#### [WHAT IS EXPECTED]
In the entries below, find each line with the string "agent" and copy it.

#### [ENTRIES PROVIDED]
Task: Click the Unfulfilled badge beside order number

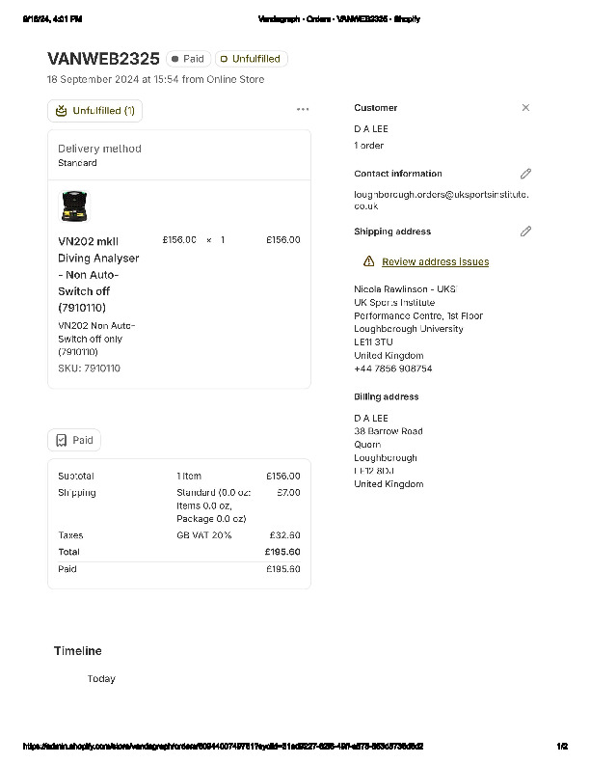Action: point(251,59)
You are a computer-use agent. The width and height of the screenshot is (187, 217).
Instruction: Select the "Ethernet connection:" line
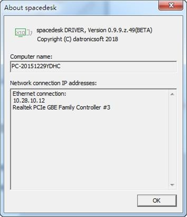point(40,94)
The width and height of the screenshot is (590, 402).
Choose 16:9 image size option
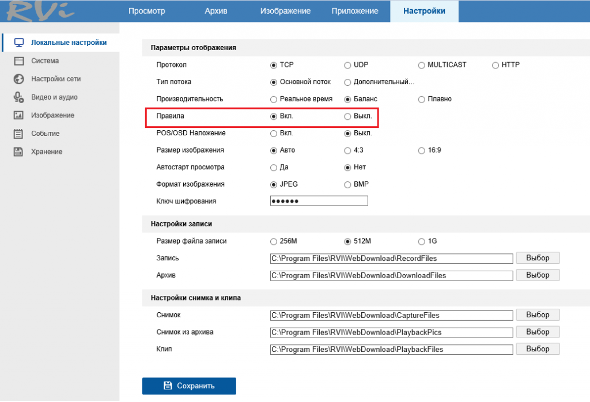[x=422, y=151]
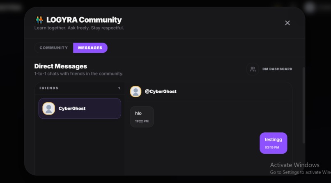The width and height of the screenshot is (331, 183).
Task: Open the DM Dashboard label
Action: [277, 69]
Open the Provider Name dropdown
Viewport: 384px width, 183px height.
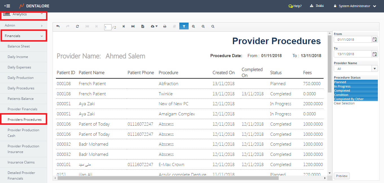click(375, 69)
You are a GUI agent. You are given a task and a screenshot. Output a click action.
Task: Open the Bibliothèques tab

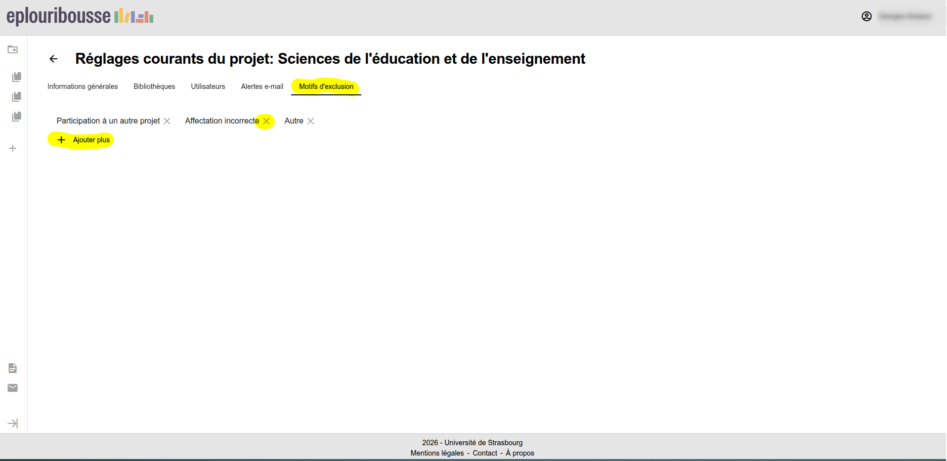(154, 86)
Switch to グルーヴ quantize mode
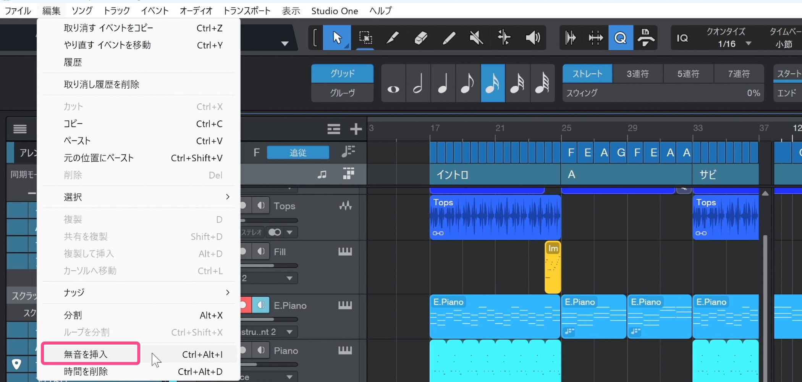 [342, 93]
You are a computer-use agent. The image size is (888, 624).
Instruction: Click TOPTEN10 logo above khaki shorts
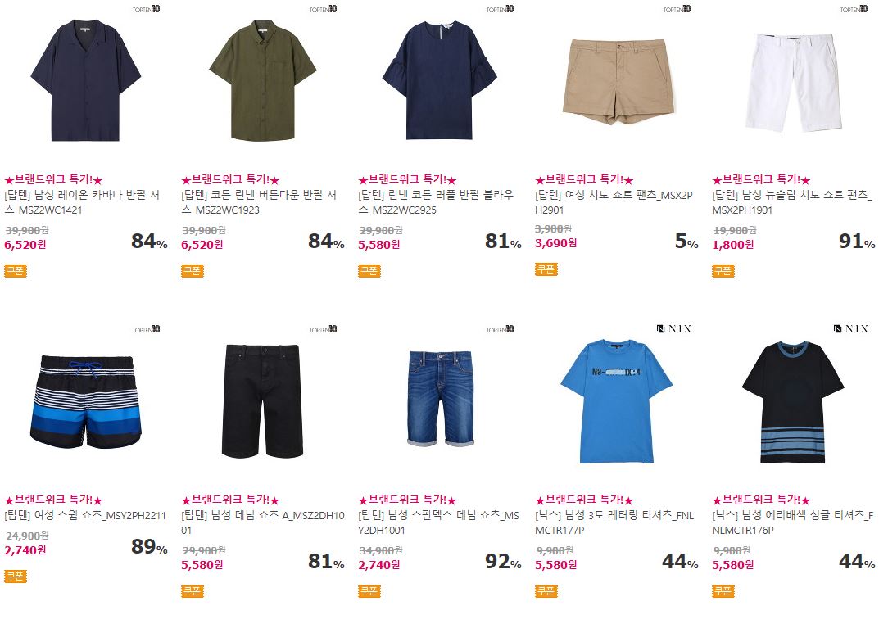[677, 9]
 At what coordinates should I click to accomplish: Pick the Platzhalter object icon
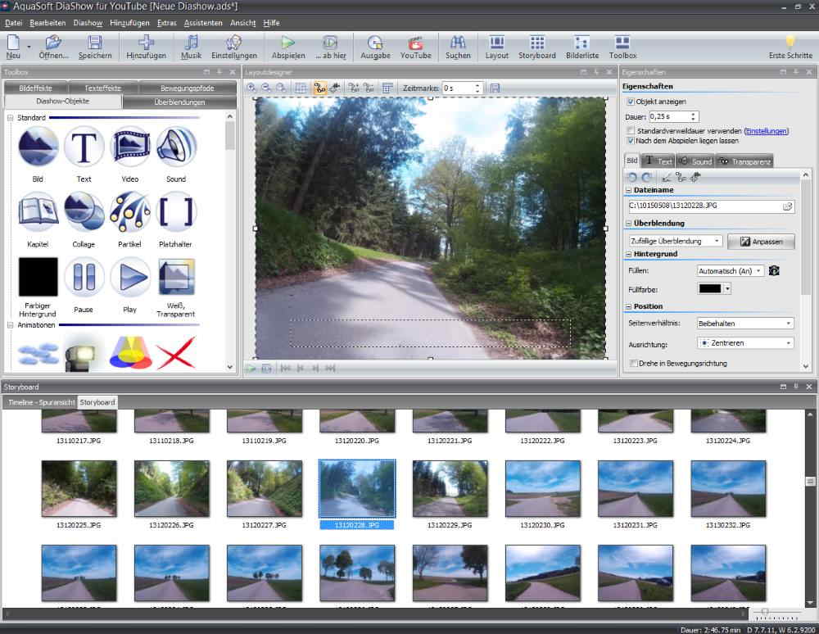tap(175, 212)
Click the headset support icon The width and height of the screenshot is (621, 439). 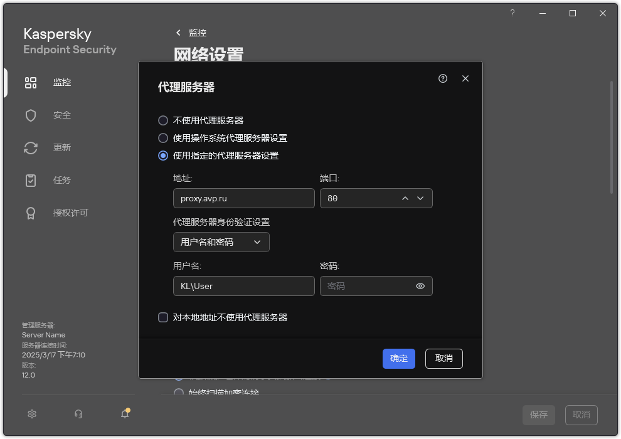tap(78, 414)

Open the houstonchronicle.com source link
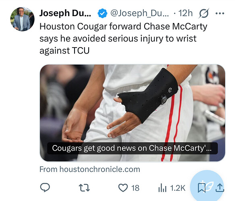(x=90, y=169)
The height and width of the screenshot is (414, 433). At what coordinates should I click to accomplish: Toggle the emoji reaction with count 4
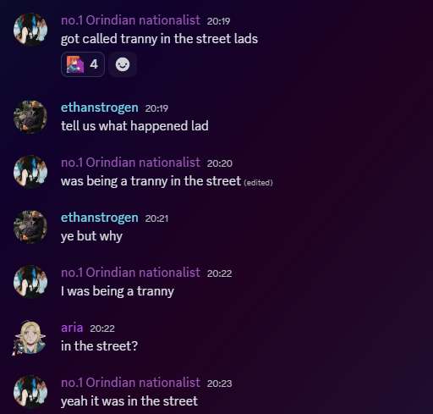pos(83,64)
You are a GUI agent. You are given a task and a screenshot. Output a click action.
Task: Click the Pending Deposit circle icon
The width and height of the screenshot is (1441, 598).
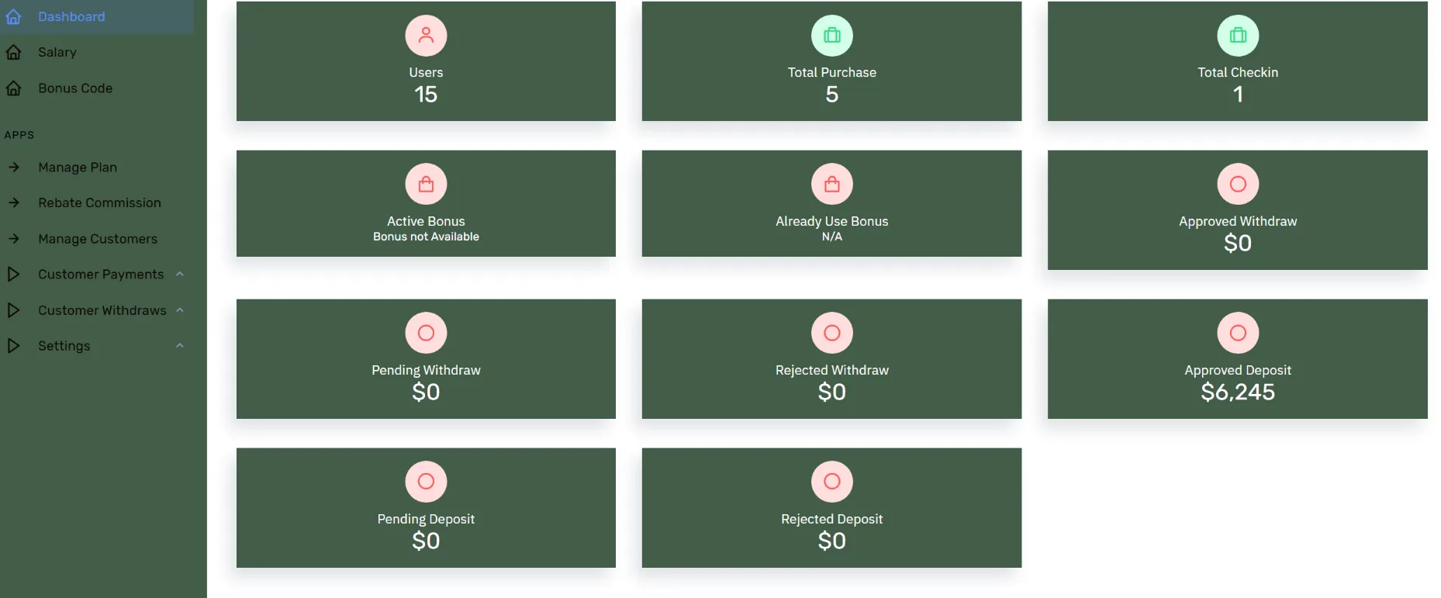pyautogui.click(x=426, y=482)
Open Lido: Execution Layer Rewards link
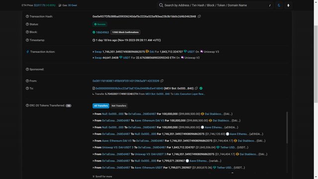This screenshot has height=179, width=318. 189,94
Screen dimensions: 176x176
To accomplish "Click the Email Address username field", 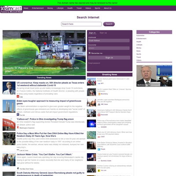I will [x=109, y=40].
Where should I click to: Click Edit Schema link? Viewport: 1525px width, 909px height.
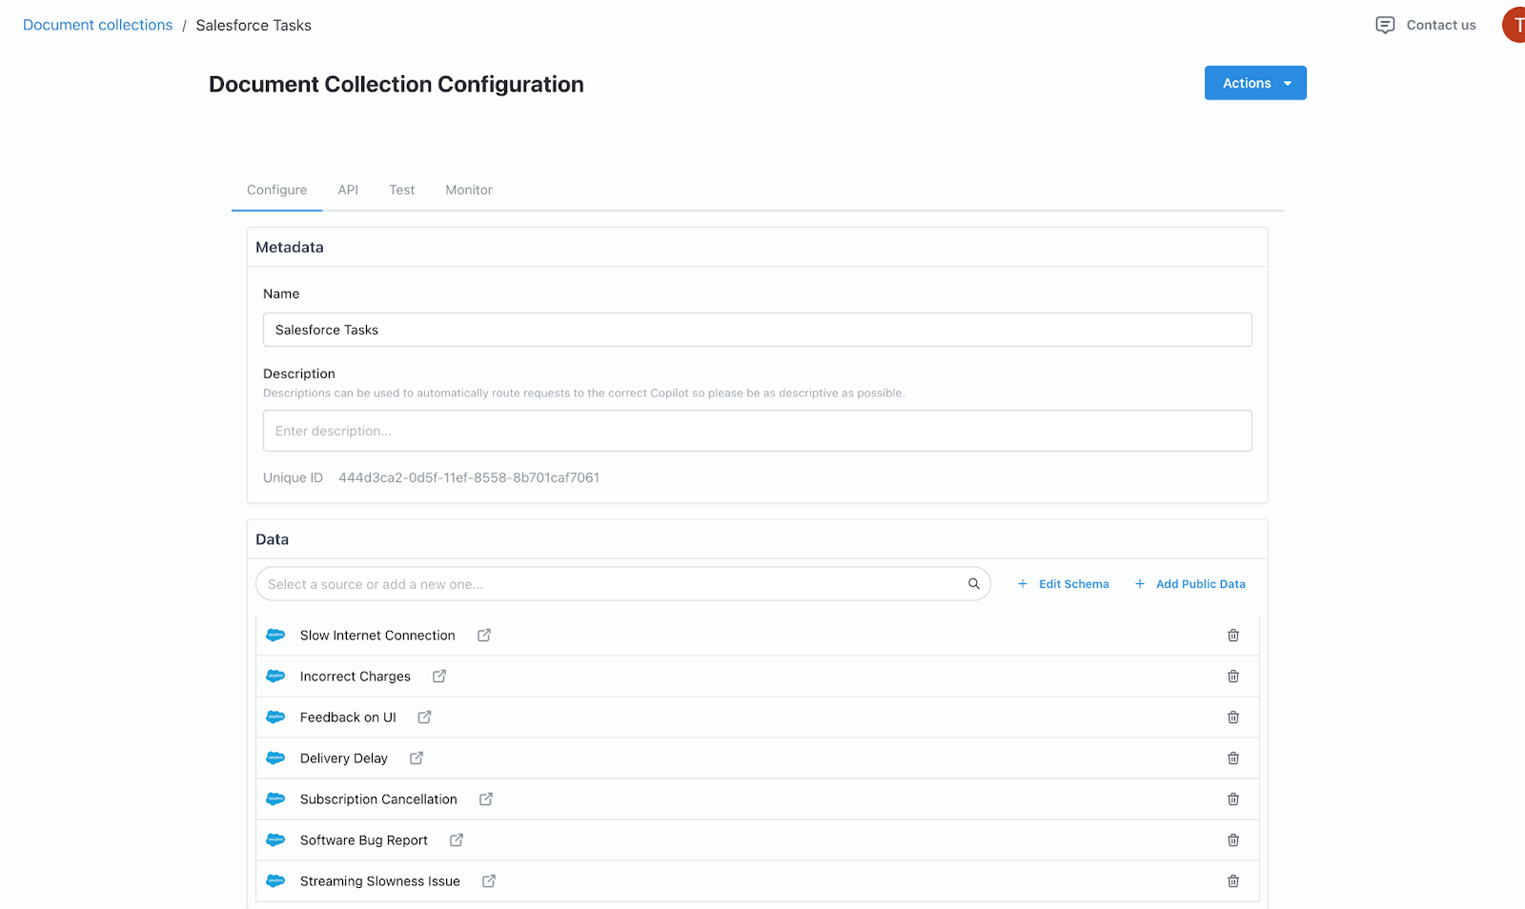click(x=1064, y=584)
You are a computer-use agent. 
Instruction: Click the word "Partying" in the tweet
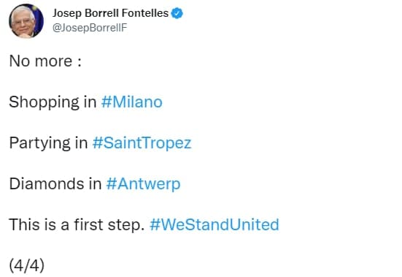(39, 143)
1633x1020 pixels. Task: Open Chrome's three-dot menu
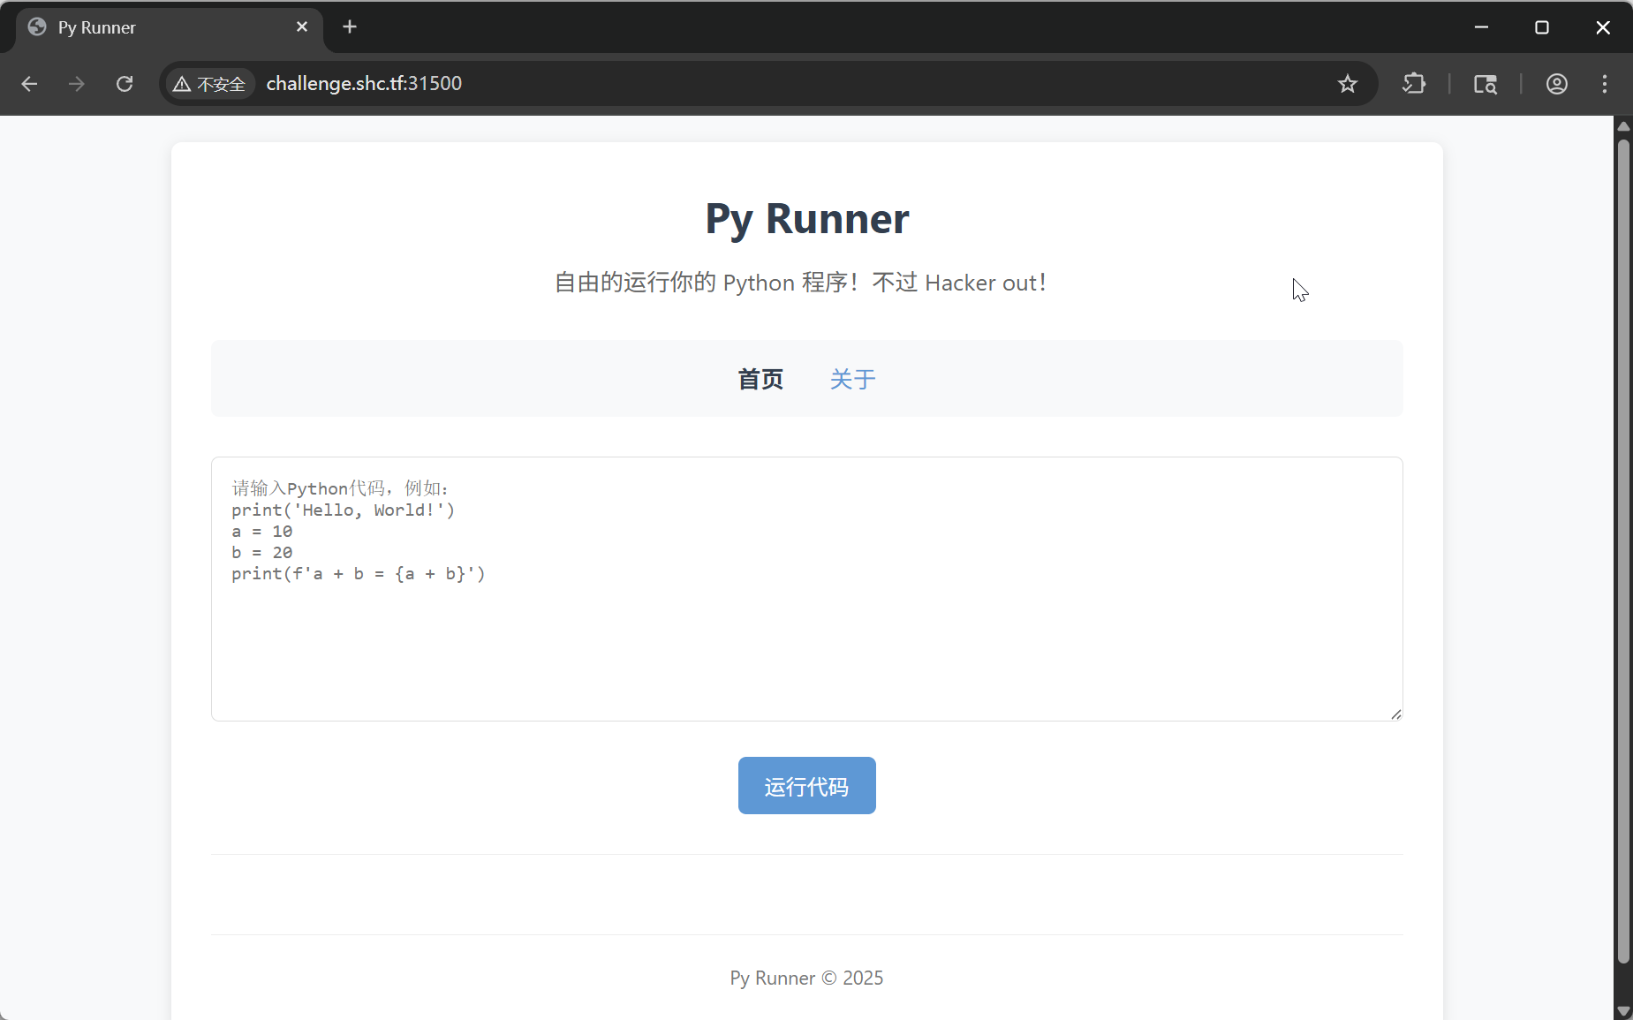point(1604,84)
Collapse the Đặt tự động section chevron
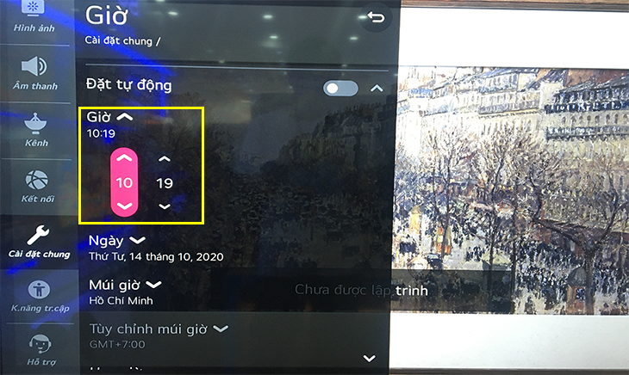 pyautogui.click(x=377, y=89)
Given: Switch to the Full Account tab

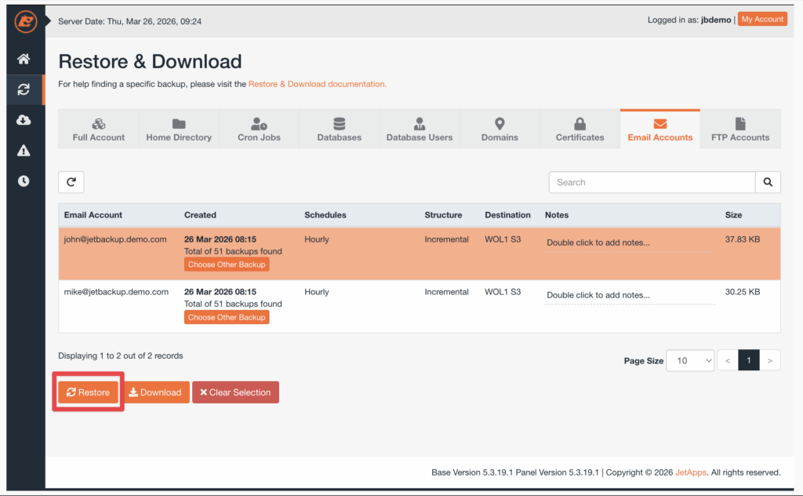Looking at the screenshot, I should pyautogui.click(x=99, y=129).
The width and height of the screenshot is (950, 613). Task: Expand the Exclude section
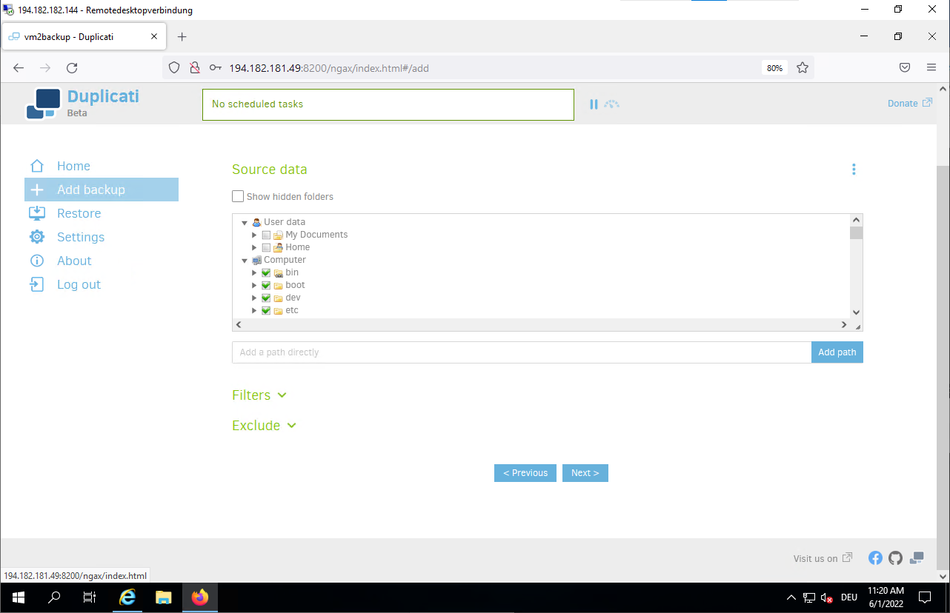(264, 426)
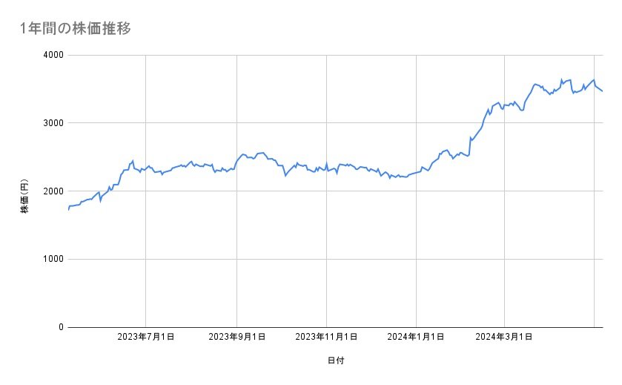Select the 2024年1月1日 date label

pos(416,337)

#### [PROBLEM SOLUTION]
You are a computer-use agent. The width and height of the screenshot is (187, 217).
You are a GUI agent. You are given a task and a screenshot. Output a click action.
You are a computer-use agent. The image size is (888, 624).
You are a GUI agent. You are given a task and a screenshot. Output a click action.
You are a computer-use agent. 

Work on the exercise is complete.